People for the Ethical Treatment of Animals (PETA), Beagle Freedom Project, Born Free USA, and the Massachusetts Society for the Prevention of Cruelty to Animals—along with public health advocacy group the Physicians Committee for Responsible Medicine and Harvard Animal Law & Policy Fellow Delcianna Winders are among the animal rights and public health advocacy organizations that filed a lawsuit against the United States Department of Agriculture (USDA), after it deleted all public records of animal abuse investigations from its website.
Filed yesterday, in the District of Columbia, the coalition requested that the court require the agency to repost the missing records, that reported on nearly 8000 facilities, including pet stores, commercial breeders, zoos and research labs among others.
The lawsuit claims the removal of the documents are a violation of the Animal Welfare Act (AWA) and the public’s right for information as originally put forth by the Freedom of Information Act (FOIA). Both legislations were passed in 1966.
“Congress enacted the AWA decades ago ‘to insure that animals intended for use in research facilities or for exhibition purposes or for use as pets are provided humane care and treatment,'” the groups said in their complaint.
“Plaintiffs and others have also relied on such records to advocate for protection of animals used in research, exhibition, and the pet trade, and to petition the USDA to more diligently enforce the AWA, to promulgate standards for animal protection, and to formulate and institute policies and practices that will advance the protection of animals.”
USDA Spokeswoman Tanya Espinosa said in a statement that the agency “is trying to balance the need for transparency with rules that protect individual privacy.”
Animal welfare organizations believe, however, that this is another attempt for the agency to protect animal abusers.

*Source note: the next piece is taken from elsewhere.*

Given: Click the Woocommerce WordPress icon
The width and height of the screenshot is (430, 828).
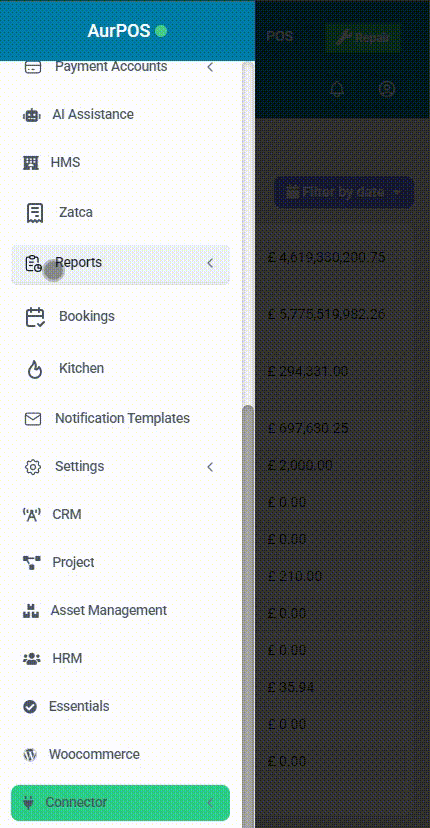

“Our lawsuit seeks to compel the USDA to reinstate the records, which it had no right to remove from its website in the first place,” said Delcianna Winders, a Harvard Animal Law and Policy Fellow, in a statement. “The government should not be in the business of hiding animal abusers and lawbreakers from public scrutiny.”
The editor of Speaking of Research, an animal research advocacy group, wrote “When information is hidden, particularly where it was once available, the public will naturally wonder why many stakeholders have cause for concern: the public wonders what is being hidden and why, and researchers must devote even more resources to combatting the public perception that they are not transparent.”
“These decisions are not final,” she Espinosa. “Adjustments may be made regarding information appropriate for release and posting.”
PETA is joined by Born Free USA, as well as the remaining co-plaintiffs, in also demanding that the USDA the groups legal fees.